### EXERCISE DETAILS
If a line in the listing below contains the word "marker", count it, then please give only the number of such lines.

◆ ◆ ◆ ◆ ◆

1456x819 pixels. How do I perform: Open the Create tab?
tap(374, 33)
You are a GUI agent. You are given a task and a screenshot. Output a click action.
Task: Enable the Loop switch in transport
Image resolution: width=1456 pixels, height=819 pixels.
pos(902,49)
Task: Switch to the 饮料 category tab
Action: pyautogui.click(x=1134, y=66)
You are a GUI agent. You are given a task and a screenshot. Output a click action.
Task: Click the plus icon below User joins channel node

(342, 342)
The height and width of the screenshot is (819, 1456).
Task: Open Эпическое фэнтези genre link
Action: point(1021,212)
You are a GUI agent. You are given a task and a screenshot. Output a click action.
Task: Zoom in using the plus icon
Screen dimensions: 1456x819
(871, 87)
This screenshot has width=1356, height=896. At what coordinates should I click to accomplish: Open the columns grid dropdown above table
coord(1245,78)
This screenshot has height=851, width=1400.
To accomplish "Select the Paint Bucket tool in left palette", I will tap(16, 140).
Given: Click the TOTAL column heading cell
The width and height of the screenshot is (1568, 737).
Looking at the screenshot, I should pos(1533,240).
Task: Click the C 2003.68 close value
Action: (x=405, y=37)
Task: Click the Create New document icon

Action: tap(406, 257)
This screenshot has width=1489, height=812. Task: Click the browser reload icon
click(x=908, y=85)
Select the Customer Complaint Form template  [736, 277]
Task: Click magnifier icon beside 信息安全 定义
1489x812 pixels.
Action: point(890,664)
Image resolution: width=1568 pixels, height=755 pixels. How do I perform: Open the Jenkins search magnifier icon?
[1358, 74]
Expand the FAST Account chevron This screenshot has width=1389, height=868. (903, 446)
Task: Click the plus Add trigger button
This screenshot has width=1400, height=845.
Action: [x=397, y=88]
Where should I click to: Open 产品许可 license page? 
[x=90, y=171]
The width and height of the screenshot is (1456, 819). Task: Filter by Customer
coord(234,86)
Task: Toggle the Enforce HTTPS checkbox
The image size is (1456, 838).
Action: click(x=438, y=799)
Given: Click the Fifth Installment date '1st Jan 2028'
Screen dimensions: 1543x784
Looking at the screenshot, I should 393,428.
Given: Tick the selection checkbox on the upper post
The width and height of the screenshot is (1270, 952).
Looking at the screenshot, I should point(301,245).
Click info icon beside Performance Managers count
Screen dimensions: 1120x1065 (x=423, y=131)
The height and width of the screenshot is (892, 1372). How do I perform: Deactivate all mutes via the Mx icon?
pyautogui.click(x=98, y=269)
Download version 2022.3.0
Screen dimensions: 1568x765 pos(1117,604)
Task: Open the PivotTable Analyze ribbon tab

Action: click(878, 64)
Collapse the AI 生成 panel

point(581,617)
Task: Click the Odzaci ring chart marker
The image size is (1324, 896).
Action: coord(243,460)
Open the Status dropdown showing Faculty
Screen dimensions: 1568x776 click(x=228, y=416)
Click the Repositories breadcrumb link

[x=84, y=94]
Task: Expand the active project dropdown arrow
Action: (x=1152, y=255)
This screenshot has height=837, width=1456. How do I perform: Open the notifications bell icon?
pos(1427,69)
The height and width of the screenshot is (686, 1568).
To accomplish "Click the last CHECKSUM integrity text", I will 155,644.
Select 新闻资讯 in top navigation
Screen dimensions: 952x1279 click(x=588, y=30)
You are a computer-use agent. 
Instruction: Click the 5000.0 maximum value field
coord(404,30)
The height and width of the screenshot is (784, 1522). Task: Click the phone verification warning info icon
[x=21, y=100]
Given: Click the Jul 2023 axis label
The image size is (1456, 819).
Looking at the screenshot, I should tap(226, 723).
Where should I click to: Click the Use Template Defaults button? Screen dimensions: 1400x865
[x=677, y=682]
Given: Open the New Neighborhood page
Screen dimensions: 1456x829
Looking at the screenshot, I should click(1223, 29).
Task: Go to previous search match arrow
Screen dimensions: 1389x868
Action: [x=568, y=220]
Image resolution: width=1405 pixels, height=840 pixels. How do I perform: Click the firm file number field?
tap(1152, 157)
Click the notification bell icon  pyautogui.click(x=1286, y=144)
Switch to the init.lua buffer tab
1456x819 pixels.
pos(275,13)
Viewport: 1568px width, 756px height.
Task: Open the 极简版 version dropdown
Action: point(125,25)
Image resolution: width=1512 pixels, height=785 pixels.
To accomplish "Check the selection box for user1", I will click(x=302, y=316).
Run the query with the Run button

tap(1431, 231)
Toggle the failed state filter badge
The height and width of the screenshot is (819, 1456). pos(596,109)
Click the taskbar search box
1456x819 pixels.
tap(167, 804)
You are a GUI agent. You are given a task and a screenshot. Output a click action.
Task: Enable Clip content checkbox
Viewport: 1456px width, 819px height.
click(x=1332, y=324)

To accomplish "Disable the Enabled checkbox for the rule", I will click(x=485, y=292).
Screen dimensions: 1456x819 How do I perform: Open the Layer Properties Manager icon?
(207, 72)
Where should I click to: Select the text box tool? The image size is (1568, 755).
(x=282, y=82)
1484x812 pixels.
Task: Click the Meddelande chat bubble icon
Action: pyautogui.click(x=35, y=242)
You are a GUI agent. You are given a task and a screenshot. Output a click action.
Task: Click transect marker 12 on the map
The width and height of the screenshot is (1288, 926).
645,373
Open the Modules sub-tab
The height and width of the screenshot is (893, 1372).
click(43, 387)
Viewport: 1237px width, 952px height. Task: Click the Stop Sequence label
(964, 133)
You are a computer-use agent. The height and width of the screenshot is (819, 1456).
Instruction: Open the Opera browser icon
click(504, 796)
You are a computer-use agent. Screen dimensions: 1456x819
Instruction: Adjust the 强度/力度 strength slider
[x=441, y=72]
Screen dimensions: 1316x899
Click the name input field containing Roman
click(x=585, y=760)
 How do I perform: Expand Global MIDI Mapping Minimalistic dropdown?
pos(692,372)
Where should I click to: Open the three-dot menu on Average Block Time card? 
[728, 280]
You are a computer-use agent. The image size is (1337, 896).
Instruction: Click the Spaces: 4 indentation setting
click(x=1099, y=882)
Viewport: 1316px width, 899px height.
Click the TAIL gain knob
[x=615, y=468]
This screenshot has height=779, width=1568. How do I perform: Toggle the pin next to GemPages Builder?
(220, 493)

◆ ◆ ◆ ◆ ◆

### ANSWER TO THIS PROBLEM
2